The battle for the devastated city of Aleppo — once Syria's commercial heart — is intensifying, and video has surfaced appearing to show thousands of civilians streaming out of the city.
The authenticity of the video could not be independently verified by CNN.
But reports say that forces loyal to the government of Syrian President Bashar al-Assad, crucially aided by Russian air power, have cut the city off from supplies and are advancing.
Aleppo, once a bustling city of more than 2 million people, has been reduced to rubble by Syria's 5-year civil war.
It has been bombed and besieged for 3 year years. Entire neighborhoods have been devastated to the point where they are uninhabitable.
A sense of panic among those fleeing
One of the most important trading cities in the Middle East throughout history, Aleppo has historically been a city to which people flocked when they were looking for work.
But the latest video appears to show a sense of panic among the thousands of people streaming out of the city, fleeing for their lives — bound, most probably, for the Turkish border, 60 miles (97 kilometers) to the north.

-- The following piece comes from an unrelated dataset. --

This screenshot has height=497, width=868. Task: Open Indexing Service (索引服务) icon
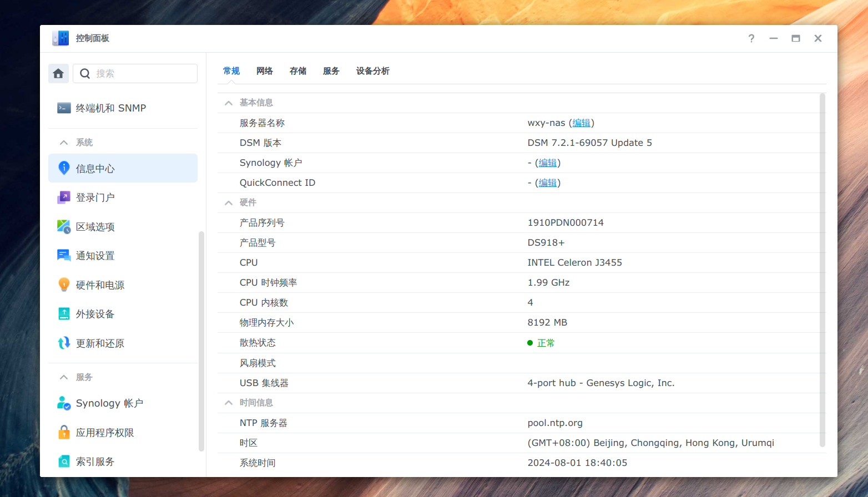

And from there, they will push onward, perhaps, to Europe, which is experiencing one of the most significant waves of migration in recent decades.
These families are fleeing what could be one of the worst fights yet in Syria's extraordinarily brutal civil war, a battle that has been brewing ominously now for days.
"Now, 10,000 new refugees are waiting in front of the door of (the Turkish city of) Kilis because of air bombardments and attacks against Aleppo," Turkish Prime Minister Ahmet Davutoglu said Thursday in London. "Sixty to seventy thousand people in the camps in north Aleppo are moving towards Turkey. My mind is not now in London, but in our border — how to relocate these new people coming from Syria? Three hundred thousand Aleppo people, living in Aleppo, are ready to move towards Turkey."
Aleppo is home to many moderate opponents of Assad. But it is the more radical al-Nusra Front that is now issuing the call to arms inside the devastated city.
And the government has managed to cut the rebels' main supply route, which lies east of the city. That could isolate hundreds of thousands of civilians.
And it is also keeping aid from getting into the city.
Innocent civilians 'running for their lives'
The intensified fighting and airstrikes have cut off the main humanitarian route into the city, according to the global organization Mercy Corps.
Just since Wednesday, the organization's operations in northern Syria have effectively been cut in half, the group said in a statement
"We are cut off from Aleppo City," said David Evans, Mercy Corps' regional program director for the Middle East. "It feels like a siege of Aleppo is about to begin."
The civil war has left many civilians inside the country reliant on humanitarian assistance. With one of the largest food delivery operations in north Syria, Mercy Corps has been reaching up to 500,000 people per month.
"Innocent civilians are running for their lives," Evans said. "Right now, we are seeing tens of thousands of people make their way to the border with Turkey."